El Servicio de Impuestos Internos en el año tributario 2013 registró 988.745 empresas. De la totalidad de empresas el 64% correspondía a microempresa; el 17% a pequeñas empresas; el 3% a medianas; y el 1,52% a grandes empresas. Además, el 43% de los empleos se encuentra en la categoría de MIPYMES y solamente participan en un 16% de las ventas en Chile.

El Informe OCDE y CEPAL (de Políticas de PYMES para el Cambio Estructural, 2013) plantea que las políticas de apoyo a las micro, pequeñas y medianas empresas de América Latina pueden contribuir a elevar la productividad, complementar las economías de escala de las grandes empresas, aportar en la creación de cluster en determinados sectores y reducir la desigualdad social y la pobreza.

El mismo informe detalla que las PYMES pueden aportar en forma significativa al PIB. Mientras que en el OCDE aproximadamente el 60% de la producción es generada por las PYMES, en América Latina el 70% del PIB regional proviene de las grandes empresas.

Las PYMES pueden transformarse en agentes importantes del cambio estructural y del aumento de la productividad.

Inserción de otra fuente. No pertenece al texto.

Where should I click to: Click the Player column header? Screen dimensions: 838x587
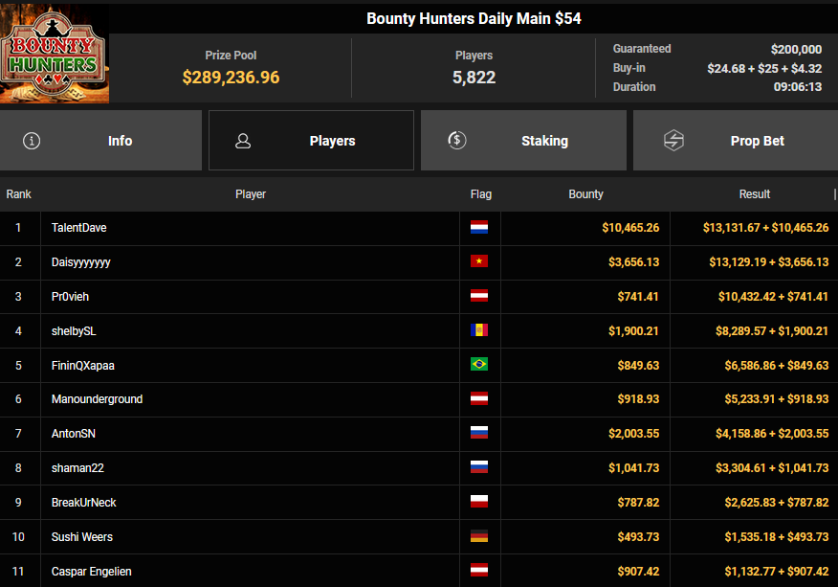pyautogui.click(x=251, y=194)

Este esfuerzo requiere de un cambio de enfoque en las políticas públicas hacia las pymes. Para que estas sean efectivas, se necesita una mayor coherencia, articulación y coordinación entre las políticas de infraestructura, la provisión de servicios y las políticas sectoriales. En particular, las políticas en los ámbitos de financiamiento, competencias y formación, sistemas de innovación y difusión tecnológica, y las políticas de articulación productiva pueden ayudar a las PYMES a superar sus barreras.

Es necesario considerar las especificidades sectoriales, institucionales y territoriales. A su vez, su diseño debe de tomar en cuenta la heterogeneidad del conjunto de pymes en la región, ya que sus necesidades y potencial de desarrollo son muy diferentes. Para estas tareas hay que contar con instituciones y financiamiento que sean capaces de liderar procesos complejos y con la flexibilidad para adaptarse a los cambiantes requerimientos del sector productivo.